### Article:
━━━━

• L’Apathie

    « Je suis profondément convaincu que le vrai fascisme est ce que les sociologues ont trop gentiment nommé ‘la société de consommation’, définition qui paraît inoffensive et purement indicative.  Il n’en est rien… la télévision est au moins aussi répugnante que les camps d’extermination. (…)

    « Le fascisme est fini parce que quelque chose de pire le remplace : le pouvoir de la consommation et son idéologie hédoniste. »

    (Pier Paolo Pasolini, cité par Pierre Falardeau dans Rien n’est plus précieux que la liberté et l’indépendance, VLB éditeur, Montréal, 2009)

    Pourquoi cette citation de Pasolini empruntée au regretté Pierre Falardeau?  Le vieux bougonneux va sûrement se retourner dans sa tombe : je voulais en fait attirer votre attention sur un vieux film de… Denys Arcand.  Pouah!  Arcand, ce vieux mononcle radoteur, ce nationaliste mou, cet insupportable petit-bourgeois, traître à la Cause de l’indépendance et ennemi de la classe ouvrière?  Ce prétentieux qui a commis le crime, impardonnable au Québec, de rafler tout ce qu’il était possible de remporter comme prix sur la planète cinématographique, y compris un oscar?

      

    Nous avons la détestation si facile, chez nous, surtout envers ceux qui ont eu l’audace de « réussir » et de rayonner sur la scène internationale!

━━━━

### Données brutes:
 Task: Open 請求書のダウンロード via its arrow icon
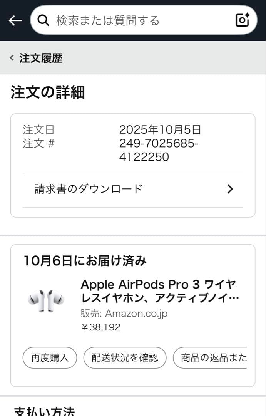(x=230, y=189)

━━━━

### Consigne:
Rédigez la suite de l'article sur l'apathie en reprenant juste après sa dernière phrase.

### Réponse:
    Oui, cet Arcand-là.  Le brillant cinéaste qui nous a donné La Maudite galette, Réjeanne Padovani, Gina, Le Déclin de l’empire américain, le très sous-estimé Jésus de Montréal (son meilleur film de fiction à mes yeux), le méconnu Joyeux calvaire et l’oscarisé Les Invasions barbares Mais, surtout, l’auteur de trois documentaires incontournables pour comprendre la société québécoise contemporaine : Québec : Duplessis… et après, On est au coton et Le Confort et l’indifférence Il FAUT voir ou revoir ces films, particulièrement le troisième, malgré tout ce que l’exercice peut avoir de pénible et de déprimant.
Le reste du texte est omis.